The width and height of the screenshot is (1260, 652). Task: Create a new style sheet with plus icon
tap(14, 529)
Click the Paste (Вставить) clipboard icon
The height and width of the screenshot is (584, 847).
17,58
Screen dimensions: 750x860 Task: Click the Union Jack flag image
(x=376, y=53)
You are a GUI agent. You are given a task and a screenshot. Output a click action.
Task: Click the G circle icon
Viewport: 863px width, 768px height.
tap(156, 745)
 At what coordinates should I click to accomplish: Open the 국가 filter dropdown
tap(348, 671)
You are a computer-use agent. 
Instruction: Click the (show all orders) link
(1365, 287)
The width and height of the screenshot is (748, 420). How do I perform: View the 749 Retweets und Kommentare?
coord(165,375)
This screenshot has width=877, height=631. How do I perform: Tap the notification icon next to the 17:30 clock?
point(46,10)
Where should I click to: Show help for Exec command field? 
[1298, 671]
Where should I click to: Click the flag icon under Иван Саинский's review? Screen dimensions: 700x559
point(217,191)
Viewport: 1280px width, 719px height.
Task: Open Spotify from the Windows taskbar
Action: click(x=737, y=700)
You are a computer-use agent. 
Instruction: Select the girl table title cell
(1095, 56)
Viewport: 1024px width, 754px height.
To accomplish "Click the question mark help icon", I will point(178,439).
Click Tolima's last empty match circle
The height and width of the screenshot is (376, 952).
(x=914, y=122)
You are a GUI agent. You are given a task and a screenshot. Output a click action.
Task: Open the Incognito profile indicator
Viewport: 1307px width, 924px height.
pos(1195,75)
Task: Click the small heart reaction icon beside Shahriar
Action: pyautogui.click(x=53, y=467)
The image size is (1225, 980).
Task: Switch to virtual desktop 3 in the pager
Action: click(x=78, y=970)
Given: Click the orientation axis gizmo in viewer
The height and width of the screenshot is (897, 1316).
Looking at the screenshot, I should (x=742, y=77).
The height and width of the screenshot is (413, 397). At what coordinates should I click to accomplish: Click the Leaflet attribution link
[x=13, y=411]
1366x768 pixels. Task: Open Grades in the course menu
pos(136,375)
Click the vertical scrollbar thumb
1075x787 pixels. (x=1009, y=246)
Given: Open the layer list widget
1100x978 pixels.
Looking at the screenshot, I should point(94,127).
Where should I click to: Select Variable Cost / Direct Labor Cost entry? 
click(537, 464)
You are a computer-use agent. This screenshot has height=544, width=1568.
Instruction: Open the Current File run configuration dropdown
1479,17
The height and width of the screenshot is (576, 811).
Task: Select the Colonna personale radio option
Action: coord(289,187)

## YOUR ASSIGNMENT
Output the records above precisely.

## ANSWER TO THE EXERCISE
The width and height of the screenshot is (1260, 652). Task: Create a new style sheet with plus icon
tap(14, 529)
Click the Paste (Вставить) clipboard icon
The height and width of the screenshot is (584, 847).
17,58
Screen dimensions: 750x860 Task: Click the Union Jack flag image
(x=376, y=53)
You are a GUI agent. You are given a task and a screenshot. Output a click action.
Task: Click the G circle icon
Viewport: 863px width, 768px height.
tap(156, 745)
 At what coordinates should I click to accomplish: Open the 국가 filter dropdown
tap(348, 671)
You are a computer-use agent. 
Instruction: Click the (show all orders) link
(1365, 287)
The width and height of the screenshot is (748, 420). How do I perform: View the 749 Retweets und Kommentare?
coord(165,375)
This screenshot has width=877, height=631. How do I perform: Tap the notification icon next to the 17:30 clock?
point(46,10)
Where should I click to: Show help for Exec command field? 
[1298, 671]
Where should I click to: Click the flag icon under Иван Саинский's review? Screen dimensions: 700x559
point(217,191)
Viewport: 1280px width, 719px height.
Task: Open Spotify from the Windows taskbar
Action: click(x=737, y=700)
You are a computer-use agent. 
Instruction: Select the girl table title cell
(1095, 56)
Viewport: 1024px width, 754px height.
To accomplish "Click the question mark help icon", I will point(178,439).
Click Tolima's last empty match circle
The height and width of the screenshot is (376, 952).
(x=914, y=122)
You are a GUI agent. You are given a task and a screenshot. Output a click action.
Task: Open the Incognito profile indicator
Viewport: 1307px width, 924px height.
pos(1195,75)
Task: Click the small heart reaction icon beside Shahriar
Action: pyautogui.click(x=53, y=467)
The image size is (1225, 980).
Task: Switch to virtual desktop 3 in the pager
Action: click(x=78, y=970)
Given: Click the orientation axis gizmo in viewer
The height and width of the screenshot is (897, 1316).
Looking at the screenshot, I should (x=742, y=77).
The height and width of the screenshot is (413, 397). At what coordinates should I click to accomplish: Click the Leaflet attribution link
[x=13, y=411]
1366x768 pixels. Task: Open Grades in the course menu
pos(136,375)
Click the vertical scrollbar thumb
1075x787 pixels. (x=1009, y=246)
Given: Open the layer list widget
1100x978 pixels.
Looking at the screenshot, I should point(94,127).
Where should I click to: Select Variable Cost / Direct Labor Cost entry? 
click(537, 464)
You are a computer-use agent. This screenshot has height=544, width=1568.
Instruction: Open the Current File run configuration dropdown
1479,17
The height and width of the screenshot is (576, 811).
Task: Select the Colonna personale radio option
Action: coord(289,187)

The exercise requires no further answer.